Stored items
= = = =
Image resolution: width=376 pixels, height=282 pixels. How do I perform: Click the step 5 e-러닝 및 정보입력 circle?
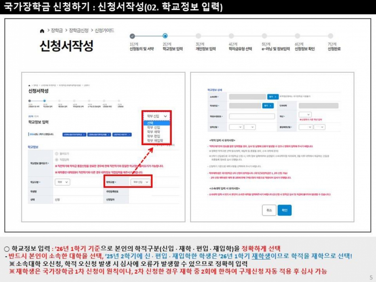(x=264, y=36)
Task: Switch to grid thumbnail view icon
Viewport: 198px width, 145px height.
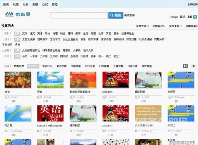Action: point(185,66)
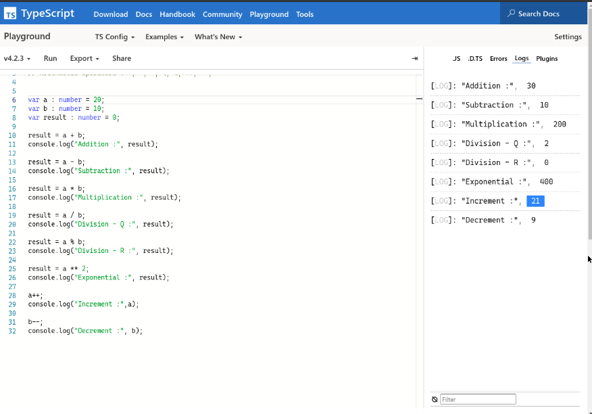Expand the Export dropdown menu

[84, 58]
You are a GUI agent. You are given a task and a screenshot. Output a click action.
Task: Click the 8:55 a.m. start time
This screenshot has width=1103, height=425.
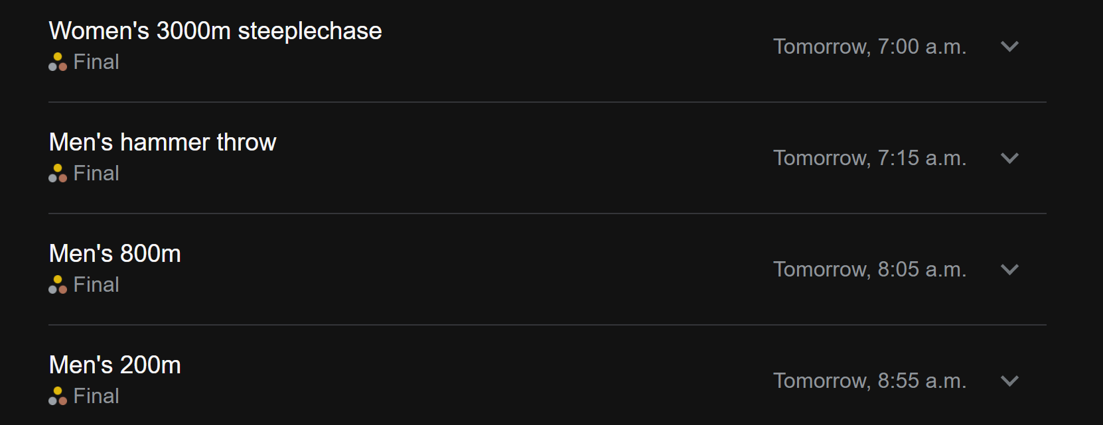click(869, 381)
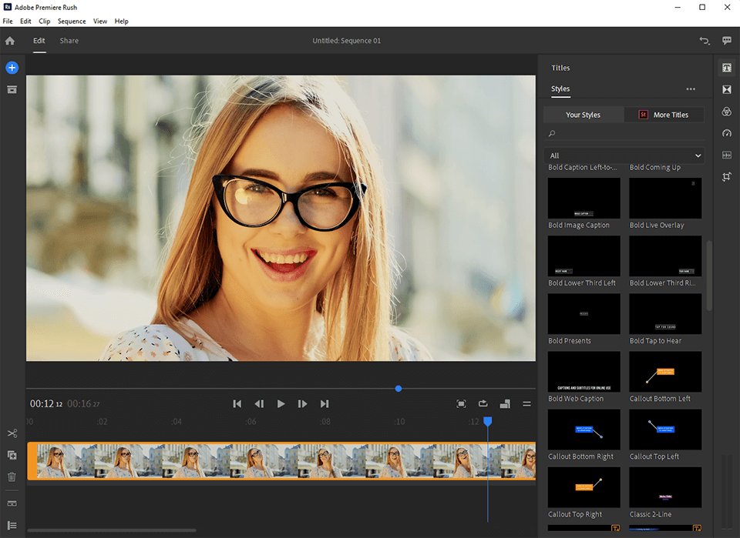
= = = =
Work required
Return the records above exactly as written, but without any of the pictures.

Answer section
Image resolution: width=376 pixels, height=282 pixels. How do I perform: Click the step 5 e-러닝 및 정보입력 circle?
(x=264, y=36)
Task: Switch to grid thumbnail view icon
Viewport: 198px width, 145px height.
Action: point(185,66)
Expand the Export dropdown menu

[84, 58]
You are a GUI agent. You are given a task and a screenshot. Output a click action.
Task: Click the 8:55 a.m. start time
This screenshot has width=1103, height=425.
click(869, 381)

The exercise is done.